Data for the task section start

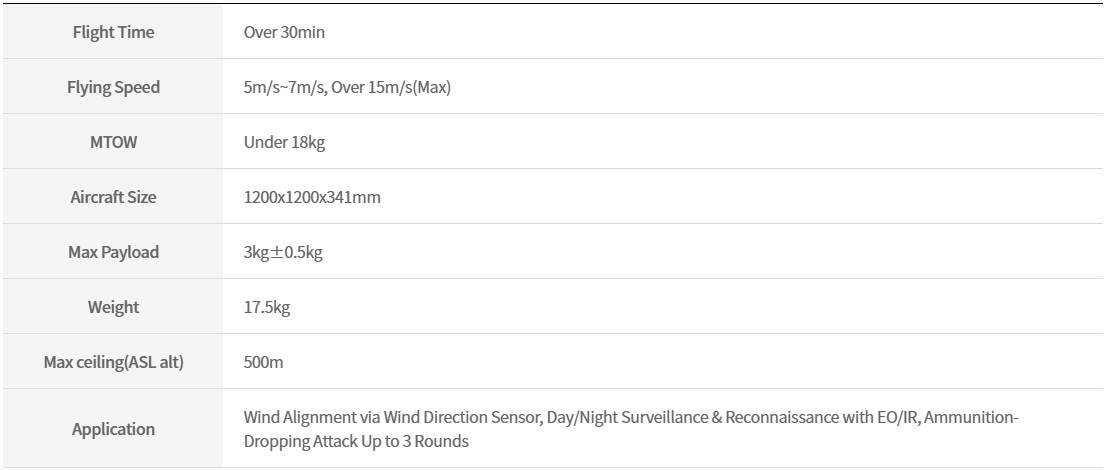1108x470 pixels.
Task: Click the Weight row label
Action: click(113, 307)
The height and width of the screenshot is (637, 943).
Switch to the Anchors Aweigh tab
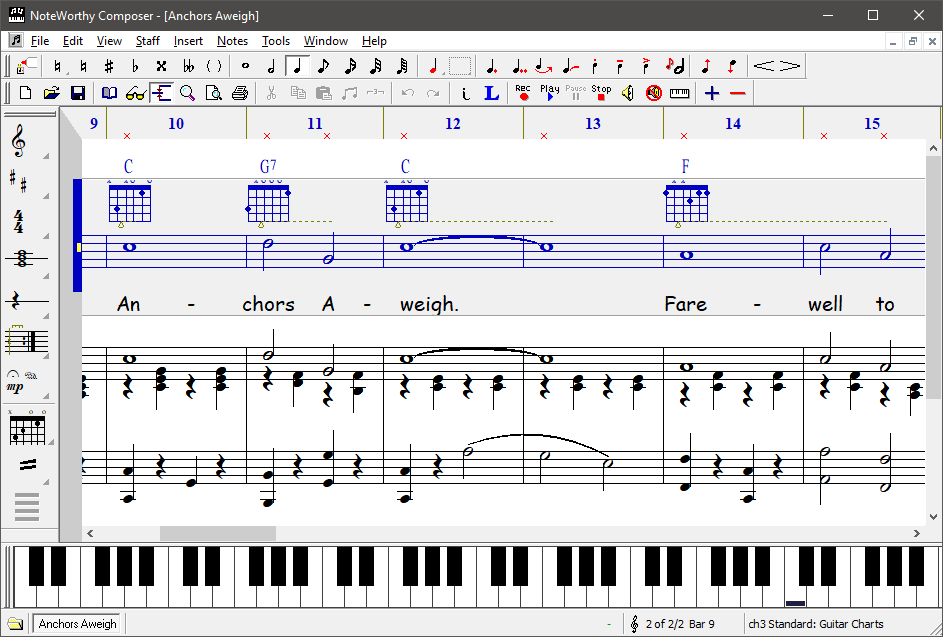[76, 623]
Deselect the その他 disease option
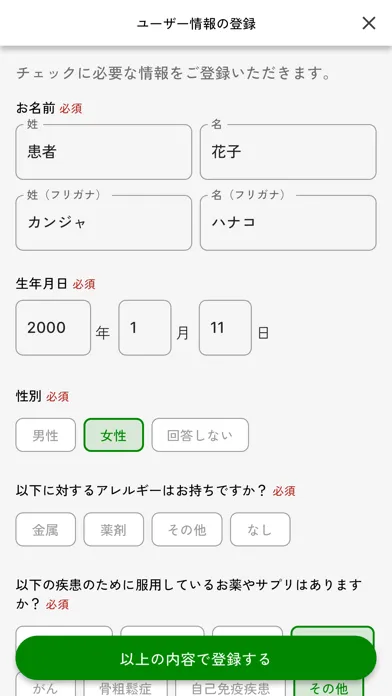The image size is (392, 696). (x=329, y=688)
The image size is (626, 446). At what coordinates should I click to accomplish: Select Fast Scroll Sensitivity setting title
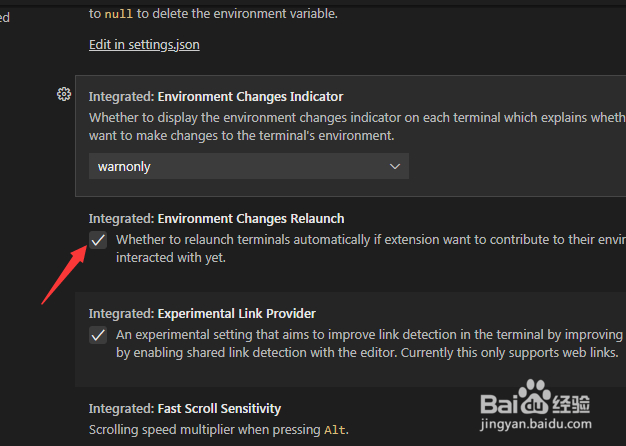tap(185, 409)
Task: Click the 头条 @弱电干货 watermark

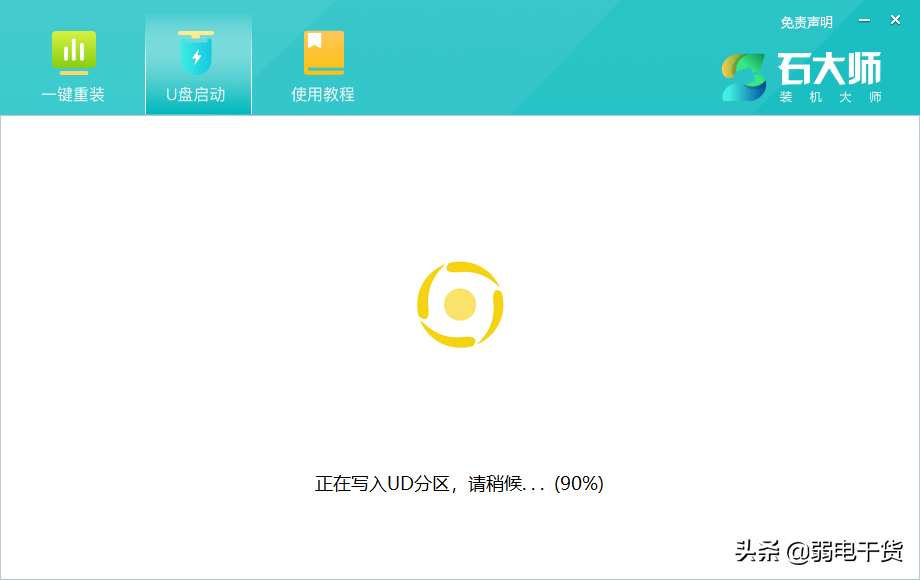Action: click(818, 550)
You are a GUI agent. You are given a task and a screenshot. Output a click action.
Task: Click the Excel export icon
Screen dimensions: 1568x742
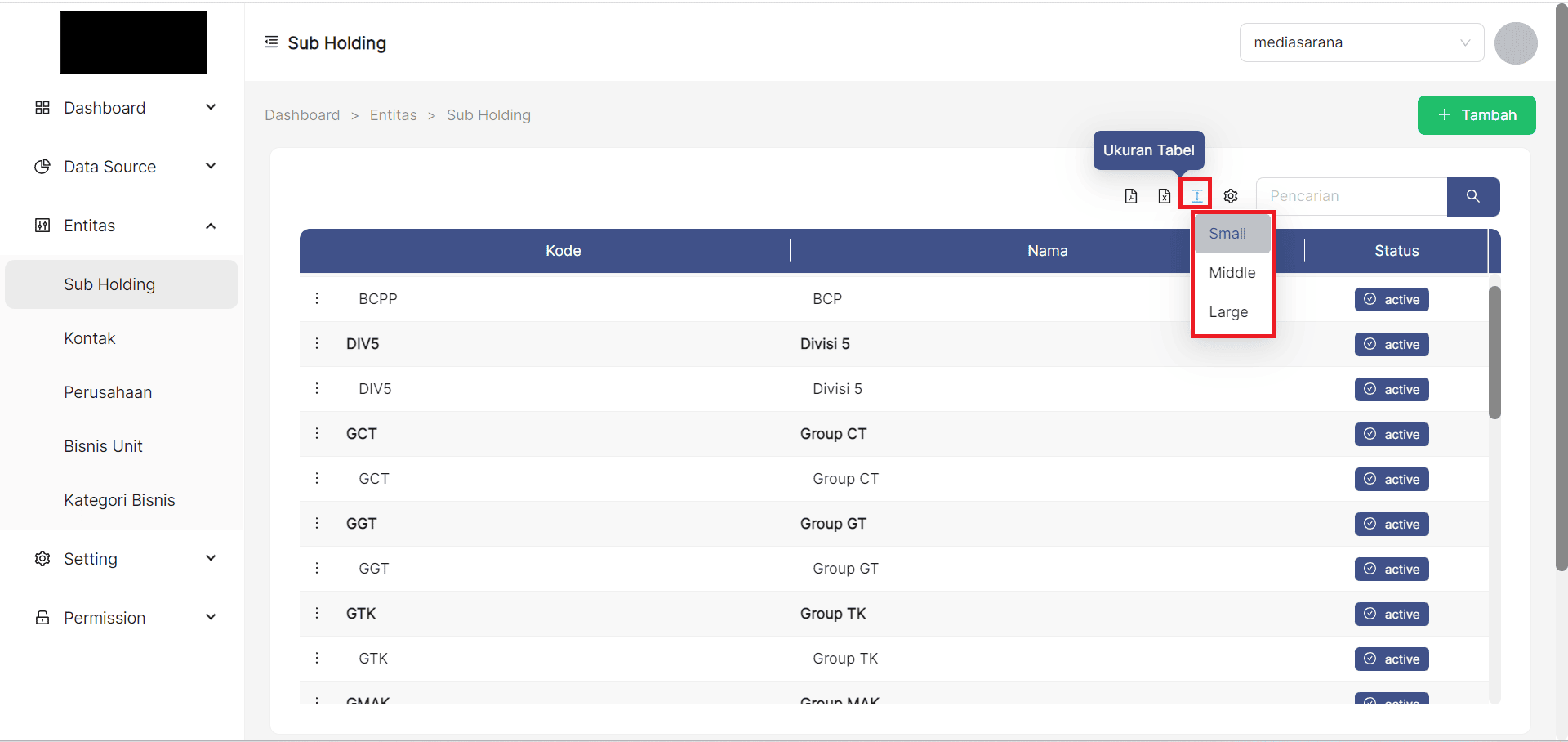point(1165,196)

Data for the task section end

◆ **What the task requires**
Copy every line of the entries above in which "screenshot" occurs.

◆ **Your solution**
The height and width of the screenshot is (637, 943).
You are a GUI agent. You are given a task and a screenshot. Output a click action.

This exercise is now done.